Post-vote violence escalates in Iraq

BAGHDAD—At least two dozen people and a U.S. soldier were killed yesterday in shootings and bombings mostly targeting the Shiite-dominated security services.

Officials blamed the surge in violence on insurgent efforts to deepen the political turmoil surrounding the contested Dec. 15 vote. Preliminary figures have given a big lead to the religious Shiite bloc that controls the current interim government.

The violence came as three opposition groups threatened a wave of protests and civil disobedience if fraud charges are not properly investigated. Sunni Arab and secular Shiite factions are demanding that an international body review more than 1,500 complaints, warning they may boycott the new legislature. The United Nations has rejected an outside review.

Yesterday's violence included a suicide car bomber who slammed into a police patrol in Baghdad, leaving three dead, and a suicide motorcycle bomber who rammed into a Shiite funeral ceremony, killing at least two. A mortar then killed two people in a predominantly Shiite neighbourhood.

Four other car bombs killed at least two people and gunmen killed five officers at a checkpoint north of Baghdad.

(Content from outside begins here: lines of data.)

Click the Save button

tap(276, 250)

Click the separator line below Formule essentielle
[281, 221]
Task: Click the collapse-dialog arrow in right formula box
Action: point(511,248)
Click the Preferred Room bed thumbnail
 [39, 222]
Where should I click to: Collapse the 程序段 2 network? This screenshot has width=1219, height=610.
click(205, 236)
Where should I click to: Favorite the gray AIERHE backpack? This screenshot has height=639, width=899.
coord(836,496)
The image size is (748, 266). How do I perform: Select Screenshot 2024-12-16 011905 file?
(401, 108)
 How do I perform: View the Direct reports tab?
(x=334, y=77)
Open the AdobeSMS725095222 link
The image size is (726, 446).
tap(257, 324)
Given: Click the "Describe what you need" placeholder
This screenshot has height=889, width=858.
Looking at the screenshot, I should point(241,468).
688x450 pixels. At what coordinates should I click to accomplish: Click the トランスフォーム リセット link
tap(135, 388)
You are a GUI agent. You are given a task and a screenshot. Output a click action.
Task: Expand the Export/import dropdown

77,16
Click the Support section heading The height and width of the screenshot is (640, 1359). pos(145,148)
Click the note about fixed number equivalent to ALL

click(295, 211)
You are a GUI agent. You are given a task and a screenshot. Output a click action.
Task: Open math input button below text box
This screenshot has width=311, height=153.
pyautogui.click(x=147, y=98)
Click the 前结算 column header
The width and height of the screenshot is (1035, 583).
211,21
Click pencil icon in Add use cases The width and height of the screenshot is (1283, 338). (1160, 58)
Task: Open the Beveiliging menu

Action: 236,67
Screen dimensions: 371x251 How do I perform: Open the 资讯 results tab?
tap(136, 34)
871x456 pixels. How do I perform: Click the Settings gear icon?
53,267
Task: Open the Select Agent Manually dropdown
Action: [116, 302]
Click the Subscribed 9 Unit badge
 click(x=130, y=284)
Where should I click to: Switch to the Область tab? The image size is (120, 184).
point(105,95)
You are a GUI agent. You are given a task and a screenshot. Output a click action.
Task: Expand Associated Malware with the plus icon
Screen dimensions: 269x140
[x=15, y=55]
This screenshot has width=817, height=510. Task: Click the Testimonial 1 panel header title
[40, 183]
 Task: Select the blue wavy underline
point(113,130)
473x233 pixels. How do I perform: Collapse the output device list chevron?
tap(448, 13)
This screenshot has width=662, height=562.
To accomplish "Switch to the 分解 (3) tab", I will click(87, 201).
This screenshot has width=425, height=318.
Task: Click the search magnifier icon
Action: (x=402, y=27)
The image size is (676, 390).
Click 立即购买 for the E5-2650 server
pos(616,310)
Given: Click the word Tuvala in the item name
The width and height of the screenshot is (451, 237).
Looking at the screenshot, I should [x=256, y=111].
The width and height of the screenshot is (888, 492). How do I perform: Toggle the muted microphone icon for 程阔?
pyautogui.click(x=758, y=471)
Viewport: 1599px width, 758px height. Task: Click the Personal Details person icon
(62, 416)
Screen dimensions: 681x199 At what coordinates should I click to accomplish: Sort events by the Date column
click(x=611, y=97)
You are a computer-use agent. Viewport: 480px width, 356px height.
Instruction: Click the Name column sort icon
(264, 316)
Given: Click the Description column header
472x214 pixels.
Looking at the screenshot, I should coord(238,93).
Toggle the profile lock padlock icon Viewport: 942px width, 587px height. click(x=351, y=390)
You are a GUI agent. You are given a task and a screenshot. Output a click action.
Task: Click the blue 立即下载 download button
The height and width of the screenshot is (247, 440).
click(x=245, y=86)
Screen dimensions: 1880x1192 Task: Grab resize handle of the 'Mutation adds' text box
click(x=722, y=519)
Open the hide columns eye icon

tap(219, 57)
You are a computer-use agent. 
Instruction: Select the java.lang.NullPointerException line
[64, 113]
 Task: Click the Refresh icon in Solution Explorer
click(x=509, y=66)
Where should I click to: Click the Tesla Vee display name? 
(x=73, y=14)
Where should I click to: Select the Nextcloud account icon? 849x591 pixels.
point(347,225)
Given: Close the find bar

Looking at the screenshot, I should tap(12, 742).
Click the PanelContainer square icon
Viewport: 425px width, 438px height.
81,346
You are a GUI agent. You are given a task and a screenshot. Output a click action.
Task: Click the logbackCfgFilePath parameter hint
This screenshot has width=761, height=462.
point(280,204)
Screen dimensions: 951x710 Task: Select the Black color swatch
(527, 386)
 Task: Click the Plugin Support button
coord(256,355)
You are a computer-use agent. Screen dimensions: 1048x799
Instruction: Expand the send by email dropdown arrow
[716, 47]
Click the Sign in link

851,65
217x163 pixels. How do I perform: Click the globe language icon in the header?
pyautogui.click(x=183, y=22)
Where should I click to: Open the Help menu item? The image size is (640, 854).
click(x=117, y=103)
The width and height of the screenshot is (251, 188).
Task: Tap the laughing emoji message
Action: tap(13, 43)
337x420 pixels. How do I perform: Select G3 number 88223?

A U.S. soldier serving with Task Force Baghdad was killed when a rocket-propelled grenade hit his vehicle while on patrol in the capital, the military said.

In Jordan, a lawyer for Saddam Hussein and a Jordanian newspaper claimed yesterday that the former ruler's half-brother rejected a U.S. offer of a ranking Iraqi government position in exchange for testimony against the deposed leader. Barzan Ibrahim reportedly made the claim Thursday before the Supreme Iraqi Criminal Court, which is hearing the cases against him, Saddam and six other co-defendants.

Saddam's chief Iraqi lawyer, Khalil al-Dulaimi, and U.S. officials were not immediately available for comment.

But chief prosecutor Jaafar al-Mousawi denied that there were attempts to cut a deal with Ibrahim.